**What is required**
Beneath this line are the data; copy exactly the part of them that opens with the line containing "[Facebook: @spreebote] (33, 2484)" and closes with the line containing "Wirtschaft (237, 79)", and only that part.

**Listed entries**

*** Block opens ***

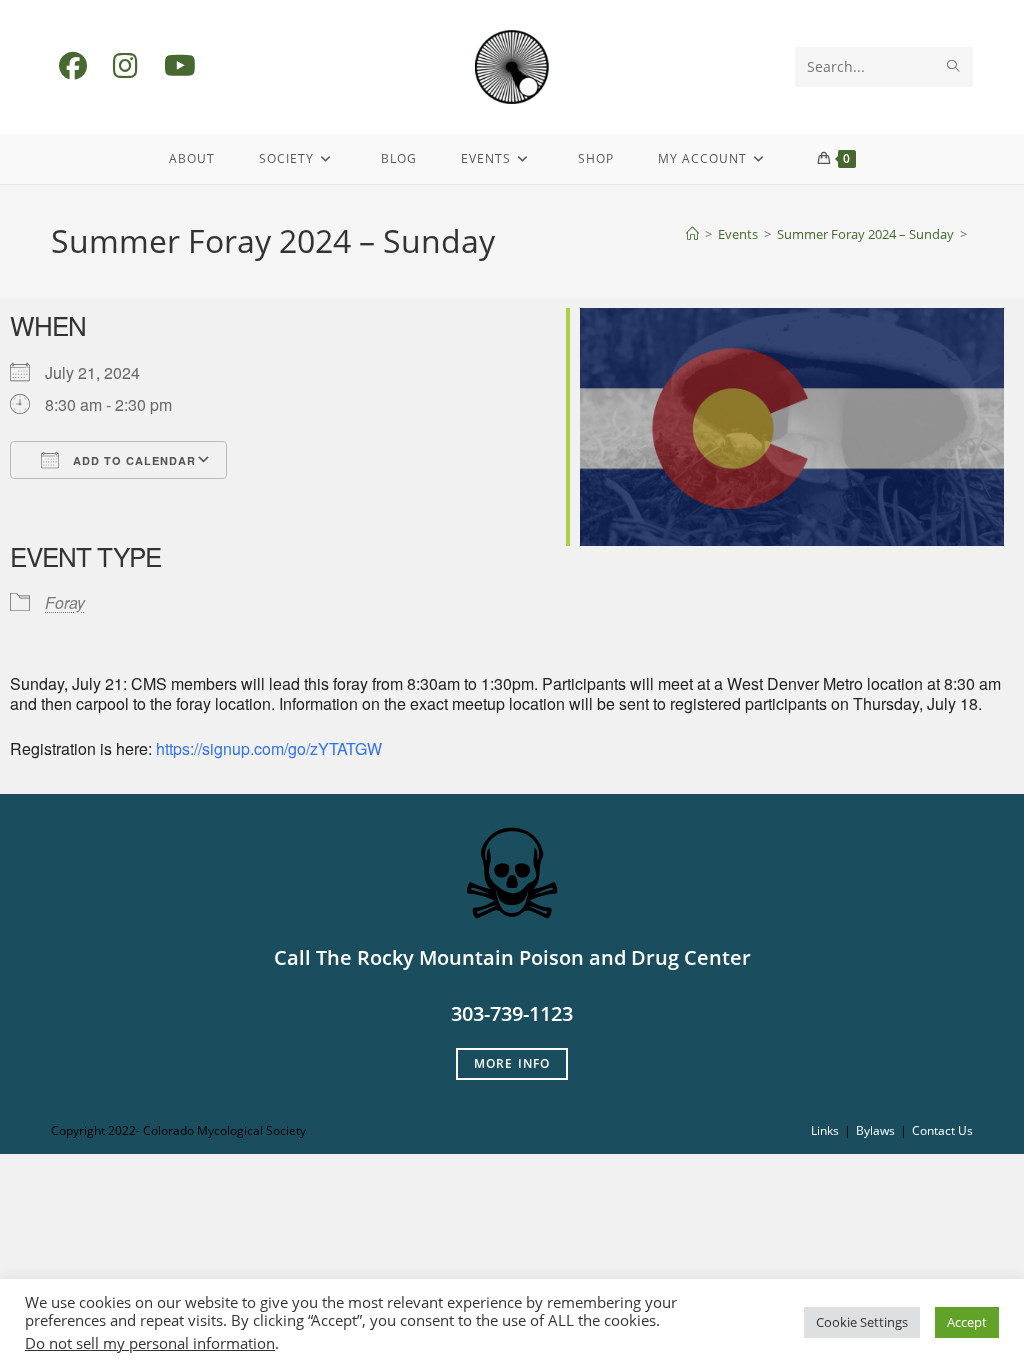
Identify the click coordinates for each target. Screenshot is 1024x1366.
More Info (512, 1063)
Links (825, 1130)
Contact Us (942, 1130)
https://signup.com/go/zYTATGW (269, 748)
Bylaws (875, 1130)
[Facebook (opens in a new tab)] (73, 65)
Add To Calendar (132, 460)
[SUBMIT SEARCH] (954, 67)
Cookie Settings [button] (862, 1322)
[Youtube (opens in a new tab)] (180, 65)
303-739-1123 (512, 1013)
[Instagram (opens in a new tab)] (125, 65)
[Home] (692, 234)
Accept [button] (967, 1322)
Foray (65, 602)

*** Block closes ***
*** Block opens ***

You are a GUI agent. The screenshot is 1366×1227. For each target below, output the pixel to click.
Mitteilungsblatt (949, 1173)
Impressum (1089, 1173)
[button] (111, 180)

*** Block closes ***
*** Block opens ***

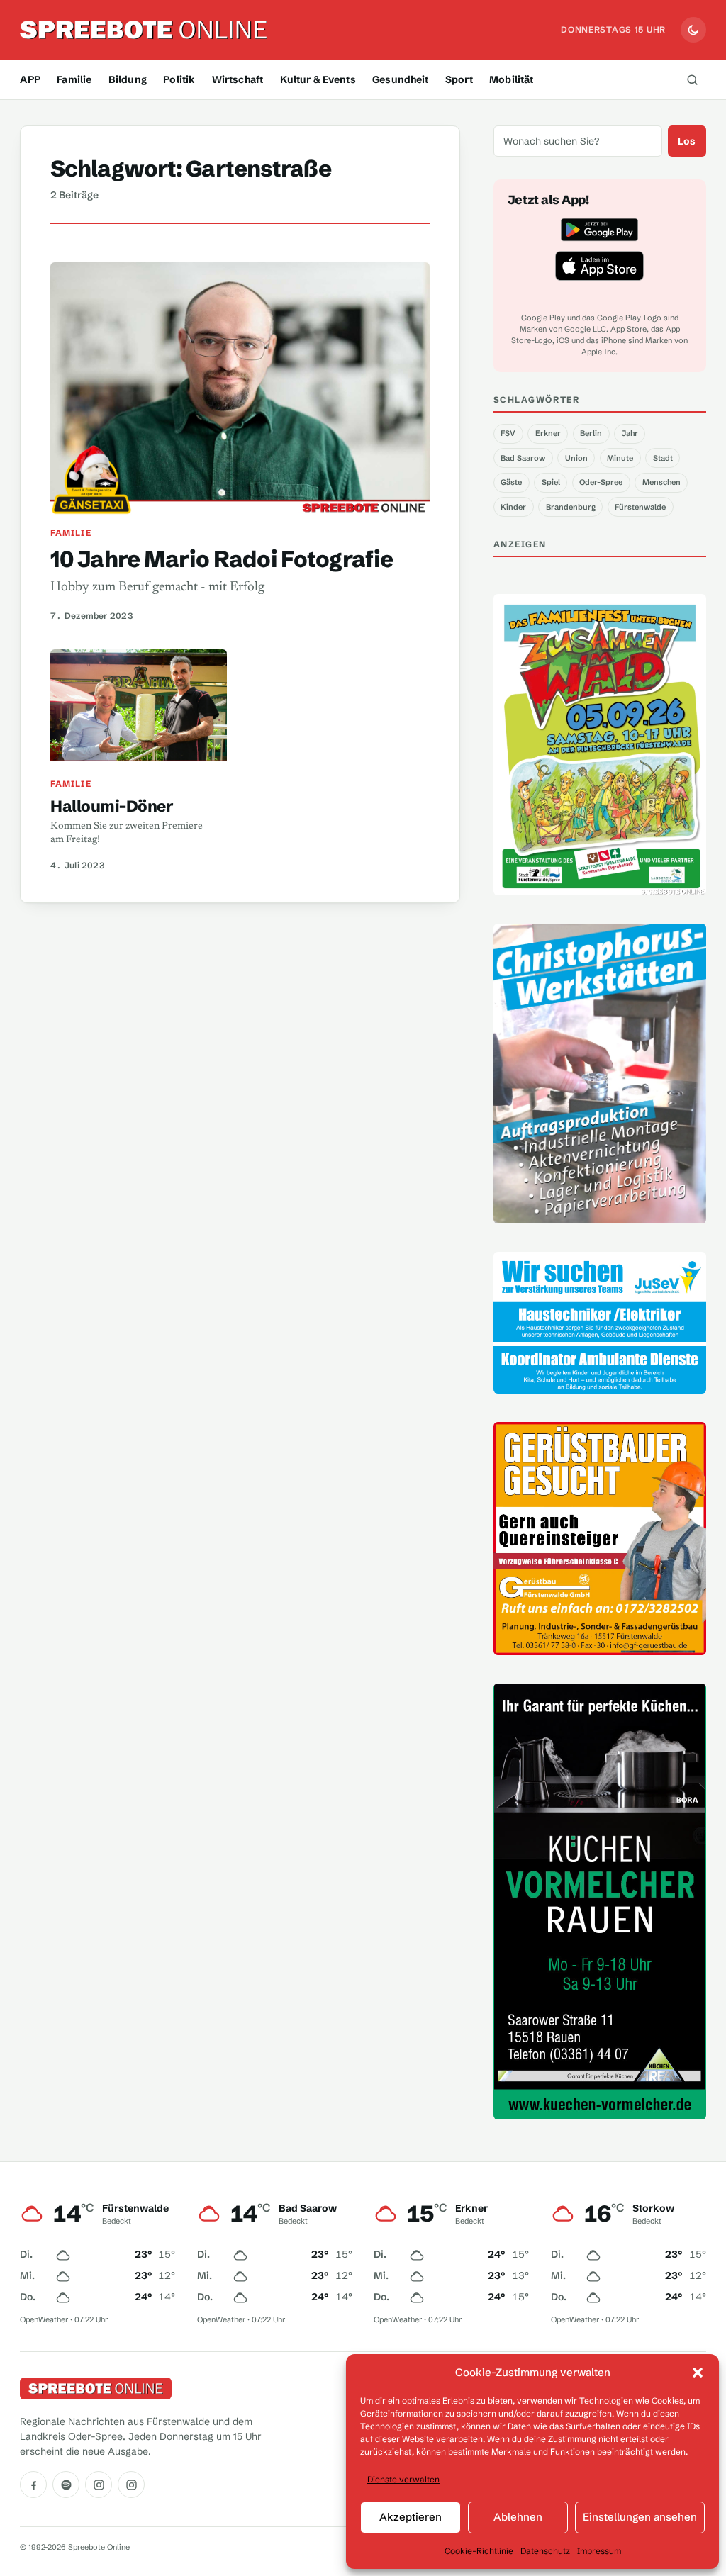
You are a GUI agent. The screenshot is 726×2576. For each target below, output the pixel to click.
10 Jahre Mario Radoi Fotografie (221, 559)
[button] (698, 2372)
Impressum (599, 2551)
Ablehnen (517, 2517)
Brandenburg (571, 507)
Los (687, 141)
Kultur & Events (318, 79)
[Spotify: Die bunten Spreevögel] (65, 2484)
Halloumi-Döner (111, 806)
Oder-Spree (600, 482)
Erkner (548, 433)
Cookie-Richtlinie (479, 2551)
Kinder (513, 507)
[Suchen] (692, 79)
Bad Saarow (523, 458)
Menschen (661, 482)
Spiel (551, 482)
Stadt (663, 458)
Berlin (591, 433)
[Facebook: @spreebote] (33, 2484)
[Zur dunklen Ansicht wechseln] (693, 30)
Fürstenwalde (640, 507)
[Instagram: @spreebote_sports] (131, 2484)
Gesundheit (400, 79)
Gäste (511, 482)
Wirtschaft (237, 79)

*** Block closes ***

**Written solution**
[Facebook: @spreebote] (33, 2484)
[Zur dunklen Ansicht wechseln] (693, 30)
Fürstenwalde (640, 507)
[Instagram: @spreebote_sports] (131, 2484)
Gesundheit (400, 79)
Gäste (511, 482)
Wirtschaft (237, 79)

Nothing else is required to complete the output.